Not as a cop-out, but I honestly get a little frustrated with all of the recovery approache(s) and opinions of approaches. Which is no ones fault, just the way it is.

But I have tried clomid and I felt like shit from it and IMO didn't do one positive thing for me. I've never tried ndex so I cannot comment on that.

No flame bro, I respect your view 100%. :)
 
Alot of people have negative reactions to clomid, and personally I would think nolva would be a better match for Hcg because it is a more potent anti e and has less potential side effects. Here is an exerpt from another article on Hcg:

The side effects from HCG use include gynecomastia, water retention, and an increase in sex drive, mood alterations, headaches, and high blood pressure. HCG raises androgen levels in males by up to 400% but it also raises estrogen levels dramatically as well. This is why it can cause a real case of gynecomastia if dosages get too elevated for that person. Another side effect seen from HCG use is morning sickness (nausea and vomiting). There have been no cases of overdose complications with the use of HCG nor have there been any associated carcinomas, liver or renal impairment. HCG was at one point looked at to see if it could carry the AIDS virus, due to the fact that it is biologically active, but the latest word is that this could not be possible in any way.
 
I am on the same boat. I am starting my first cycle of test. Cyp in fact. 200mg.
This is how I have planned my cycle.
1 cc shot every 3 days for 10 weeks. Does that sound right to anyone?
I as well do not want my wife to know so is there anything I can expect for my first cycle other than good gains. And what are your thoughts on my post cycle recovery. Iam hearing about some serious depression and hug e losses at the end is any of this true and if so how can it be avoided?
 
nolan64 said:
I am on the same boat. I am starting my first cycle of test. Cyp in fact. 200mg.
This is how I have planned my cycle.
1 cc shot every 3 days for 10 weeks. Does that sound right to anyone?
I as well do not want my wife to know so is there anything I can expect for my first cycle other than good gains. And what are your thoughts on my post cycle recovery. Iam hearing about some serious depression and hug e losses at the end is any of this true and if so how can it be avoided?

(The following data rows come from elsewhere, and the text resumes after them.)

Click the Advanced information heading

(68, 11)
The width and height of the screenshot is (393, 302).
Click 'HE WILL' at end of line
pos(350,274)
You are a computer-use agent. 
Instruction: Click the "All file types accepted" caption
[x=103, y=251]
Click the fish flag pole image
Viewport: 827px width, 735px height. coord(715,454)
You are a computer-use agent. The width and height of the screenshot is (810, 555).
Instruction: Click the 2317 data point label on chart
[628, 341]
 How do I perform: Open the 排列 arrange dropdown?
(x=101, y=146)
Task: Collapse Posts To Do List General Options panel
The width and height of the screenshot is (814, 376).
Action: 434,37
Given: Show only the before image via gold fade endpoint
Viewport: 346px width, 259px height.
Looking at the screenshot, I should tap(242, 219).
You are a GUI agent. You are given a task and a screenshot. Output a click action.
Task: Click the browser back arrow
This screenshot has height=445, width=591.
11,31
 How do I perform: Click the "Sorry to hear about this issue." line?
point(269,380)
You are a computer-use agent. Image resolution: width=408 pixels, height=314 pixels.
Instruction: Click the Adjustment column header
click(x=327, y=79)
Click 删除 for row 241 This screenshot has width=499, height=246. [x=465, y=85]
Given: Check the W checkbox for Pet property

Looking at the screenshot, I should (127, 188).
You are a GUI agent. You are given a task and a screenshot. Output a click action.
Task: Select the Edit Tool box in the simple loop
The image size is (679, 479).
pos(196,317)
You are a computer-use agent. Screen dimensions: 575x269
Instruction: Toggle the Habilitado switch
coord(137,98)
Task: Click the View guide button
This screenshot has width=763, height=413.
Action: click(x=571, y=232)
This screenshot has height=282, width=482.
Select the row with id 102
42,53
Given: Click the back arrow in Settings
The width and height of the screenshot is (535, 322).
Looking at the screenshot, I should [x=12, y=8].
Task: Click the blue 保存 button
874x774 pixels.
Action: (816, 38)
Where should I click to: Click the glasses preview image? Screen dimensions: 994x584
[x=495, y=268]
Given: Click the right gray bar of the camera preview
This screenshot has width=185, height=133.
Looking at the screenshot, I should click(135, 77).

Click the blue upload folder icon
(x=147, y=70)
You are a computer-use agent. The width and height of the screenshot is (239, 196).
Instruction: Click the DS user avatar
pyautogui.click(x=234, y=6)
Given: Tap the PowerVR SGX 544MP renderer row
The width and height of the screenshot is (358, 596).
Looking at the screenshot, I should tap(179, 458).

IMO you will not be able to hide 200mg cyp e3d. No way. Why do double the shots when it isn't necessary, just do 400 1x/wk. I've aleady stated my opinion of proper recovery in this thread.
 
IMO you will not be able to hide 200mg cyp e3d. No way
why not?

and no one answered my last question.... i want to start with low doses as i was thinkin going with the enanth at 250mg/wk...would the HCG and/or armidex doses change at all with the smaller amounts?? or are you not recommending the 250mg/wk?